Diamonds lying beneath up to 5 meters of sediment can be mined if grades are high enough. A deposit that is viable beneath 1m of sediment may not be mineable where thickness of sediment exceeds 1m, as mining rates will be too slow to guarantee profitability.

Other mineability factors include water depth at which the diamonds lie, thickness of overburden which must be removed to get to bedrock, geological and engineering characteristics of the overburden like particle size and shear strength, potential for diamond deposits on 'false bedrock' layers within the overburden, secondary trap site (pothole and gulley) size and so on.

Carats per tonne (Cts/tne)

Shipboard processing on DFI's programs consists of three sub processes: screening, to separate the diamondiferous size fraction (sized) from the larger rocks (oversize) and the mud, clay and sand fraction (undersize); dense media separation (DMS). to float off the sized material that is too light (low density) to be diamond and xray extraction, where material that fluoresces in an xray beam is ejected into a diamond concentrate container and canned for transport to a secure shore based sorthouse for the final extraction of diamonds.

Sediment mined from the seabed is processed in real time to separate diamondiferous concentrate at a rate that makes the operation profitable.

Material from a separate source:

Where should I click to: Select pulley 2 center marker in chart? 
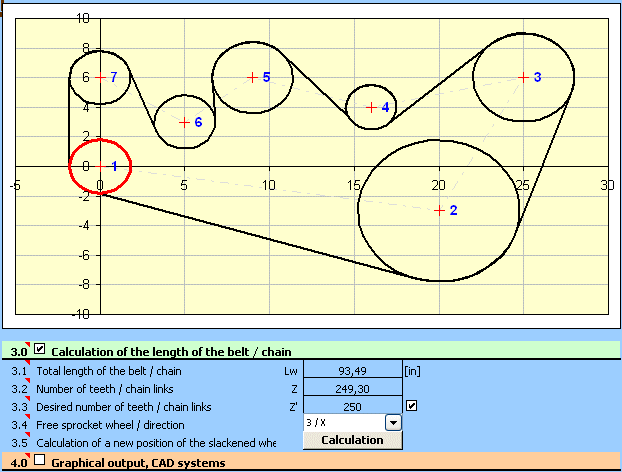439,210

The rate of processing through the DMS plant is measured in tons of sized gravel that can be processed per hour. Marine processing plants are in the range of 50 tonnes per hour capacity. For this calculation, data from the sampling program contributes to an estimate of tonnes of sized gravel within the deposit.

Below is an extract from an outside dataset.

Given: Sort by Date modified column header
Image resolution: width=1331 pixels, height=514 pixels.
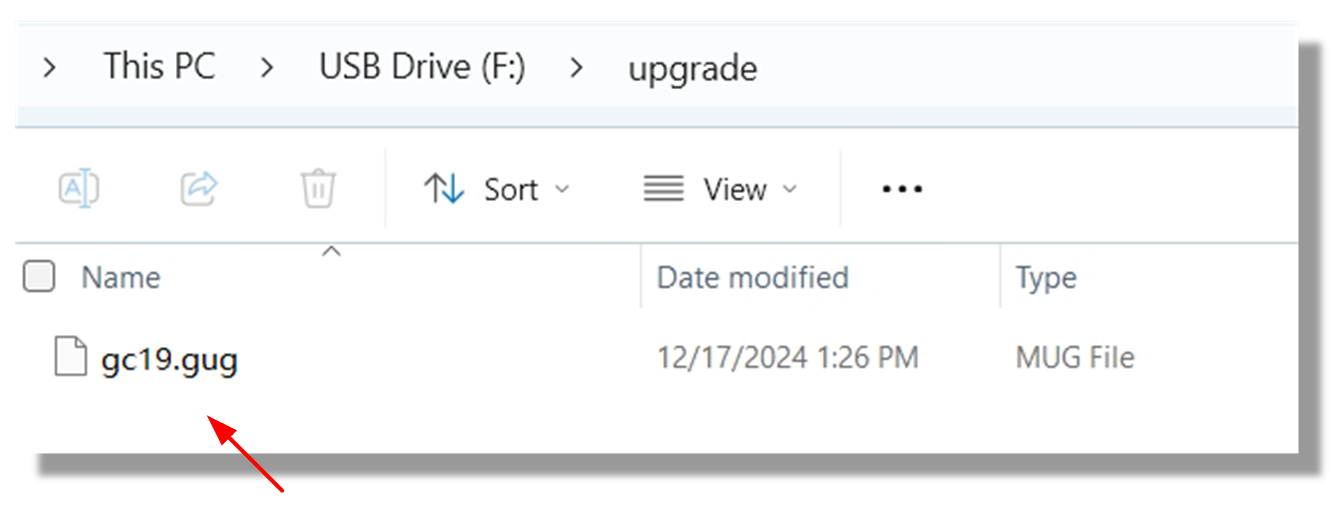Looking at the screenshot, I should 752,277.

For example, in the Marshall Fork feature at a grade of 1 ct/m2 in an area where the sediment is 4.5m thick, only 0.5m of that thickness contains gravel, the rest is mud, clay and sand (undersize) which is rejected in screening and does not enter the DMS circuit. Within the gravel layer, 30% of the material is oversize; it rides across the top screen and goes back overboard to fall in the mined out area on the seabed. The inputs to the process tonnage calculation are that within 1 square meter of the deposit 70% of 0.5m3 is sized material. Using a density of quartz (2.66gms/cm3) as an estimate for the average density of the sized gravel fraction we arrive at 0.93 tons of sized material per square meter and 1 carat per 0.93 tons of sized material processed, or 1.07 carats per tonne.